Jeff Daniels plays Arlen Faber, who 20 years ago wrote a book called "Me and God", centering around a conversation he had with the big man himself. The book was a mega-hit but nobody has ever really seen Faber in person. Perhaps because he's a reclusive, angry, stressed out asshole that hates people. He spends his days reading other self-help books and meditating; neither seems to lighten his miserable mood though. When he throws his back out one day, he meets a chiropractor named Elizabeth (Lauren Graham), an obsessive single mother trying to raise a young son. She has no idea who Arlen is at first but after reading the book, she seems to think that he is the one for her. Luckily he likes her too. Kris (Lou Taylor Pucci) completes this tripod of people. He's a recovering alcoholic, just out of rehab, managing a failing bookstore.
The whole thing follows James L. Brooks' "As Good as it Gets", without ever reaching a great movie, or even a good one. These people will come together and help each other but it's all done in such a weak and contrived way that none of it is effective. Arlen wants to get rid of some books so he makes a deal with Kris in exchange for some life answers. But can't Arlen just throw them away and not be bothered with Kris at all? And who is Arlen exactly? He changes from miserable crank to charming romantic lead with the snap of a finger. Saying he hates people in one scene and then taking on this silly relationship with Elizabeth where he shows her his monster action figure collection and befriends and acts as father to her young son are very schizophrenic and unbelievable. And Kris' failing business, his alcohol problem, Elizabeth's struggles raising a young son, and the daddy issues that Arlen, Kris and the son have are all given short shrift so that we can see a too-cute romance that never gets off the ground.

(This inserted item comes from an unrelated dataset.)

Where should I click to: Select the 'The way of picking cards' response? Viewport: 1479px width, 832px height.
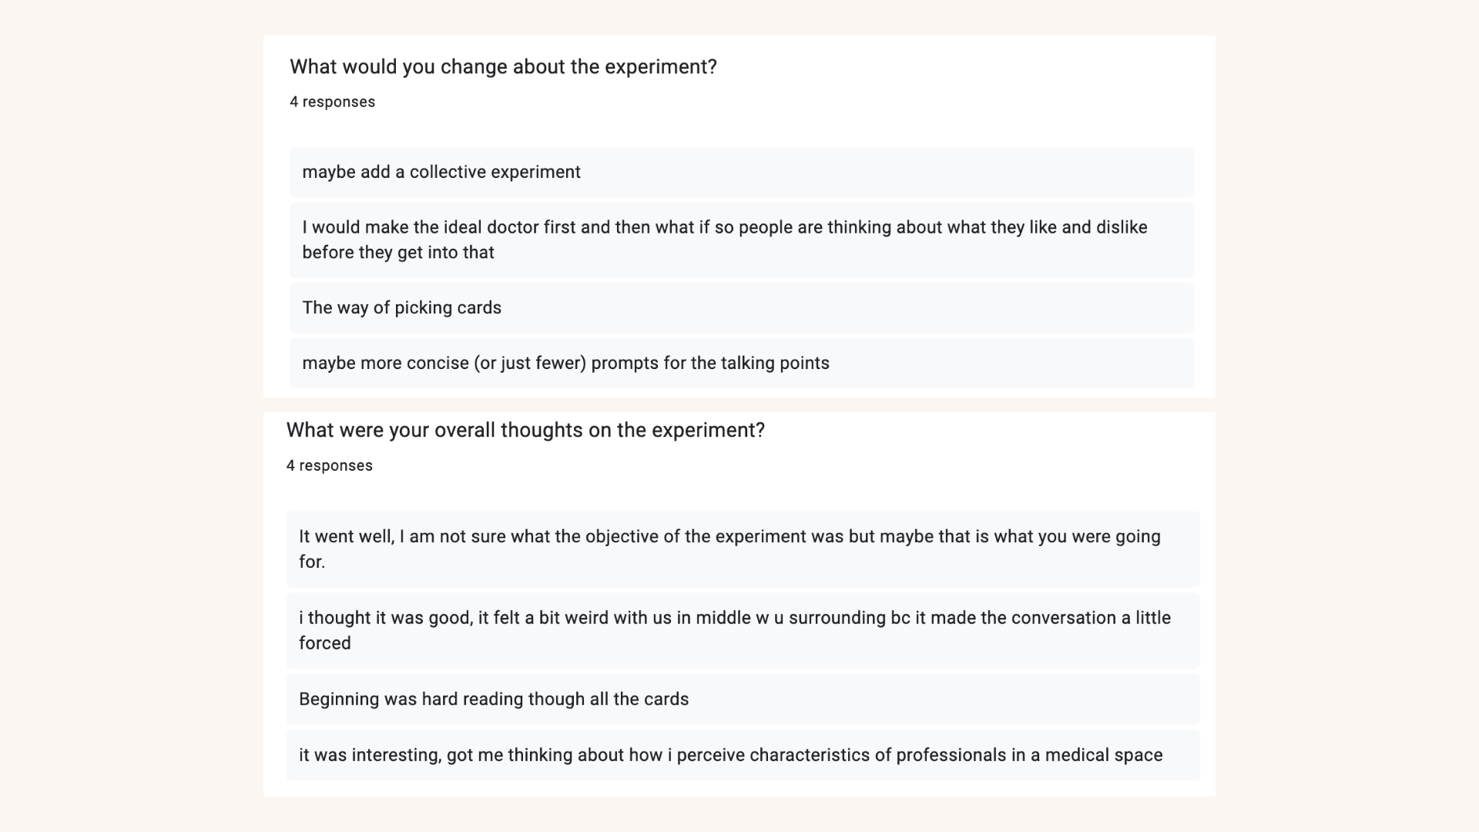point(742,307)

If Hindman had taken more risks and allowed us to empathize with the characters a little more, this movie would have been much better but it just feels like everyone is trying to shoot it and then move on. No care is given. Daniels tries. He's a good physical comedian and some of the movies best lines come at his most cranky. "I hope to find a cure for people who listen to techno" Arlen mumbles at one point. Graham has a nice smile but she's not called upon to do much. And Pucci tries to grapple with the weight of addiction but he seems more like a fifth wheel than a character and his plot line is just distracting.
"The Answer Man" looked like a mature, adult answer to some of the crappier romantic comedies coming out this year but it winds up getting it mostly wrong.